Introduction. Pulmonary arterial hypertension (PAH) is a rare, chronic, and progressive condition associated with high morbidity and poor prognosis despite advances in pharmacological therapies. Patiens are often required to manage complex multidrug regimens, including not only oral medications but also continuous intravenous or subcutaneous infusion and inhaled therapies, which substantially affect quality of life and illness perception. Comorbidities and the burden of complicated treatment plans frequently lead to psychological distress and decreased therapeutic adherence. In this context, psychotherapeutic support represents a crucial component of comprehensive patient care. Objectives.
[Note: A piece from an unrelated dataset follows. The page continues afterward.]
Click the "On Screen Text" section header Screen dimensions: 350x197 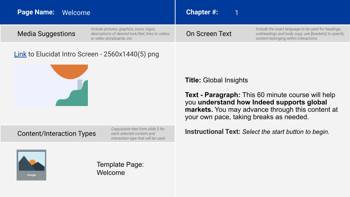tap(209, 34)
This study aimed to assess the prevalence of psychopathological symptoms, specifically stress, anxiety, and depression, in patients with PAH, and to evaluate the effectiveness of psychological intervention in improving adherence to complex pharmacological treatments. Materials and Methods. Patients underwent a structured psychological assessment using validated instruments. Levels of stress, anxiety, and depression were evaluated through the Hospital Anxiety and Depression Scale (HADS). Depressive symptomatology was further assessed using the Beck Depression Inventory-II (BDI-II), allowing discrimination between clinically depressed and non-depressed patients. Personality traits were examined using the Minnesota Multiphasic Personality Inventory-2 (MMPI-2), while cognitive functioning was evaluated through a comprehensive neuropsychological battery to identify potential cognitive deficits. Results and Conclusions. Qualitative and quantitative analyses identified anxiety as the predominant psychological profile among patients with PAH. Psychotherapeutic intervention was associated with a reduction in anxiety levels of approximately 50%. Moreover, an individualized and continuous psychotherapeutic approach was shown to significantly improve adherence to pharmacological therapies, with potential positive implications for patient survival. Psychotherapy thus emerges as an essential adjunct to medical treatment in PAH, enhancing overall therapeutic effectiveness, alleviating psychological distress, and improving patients’ emotional well-being and quality of life.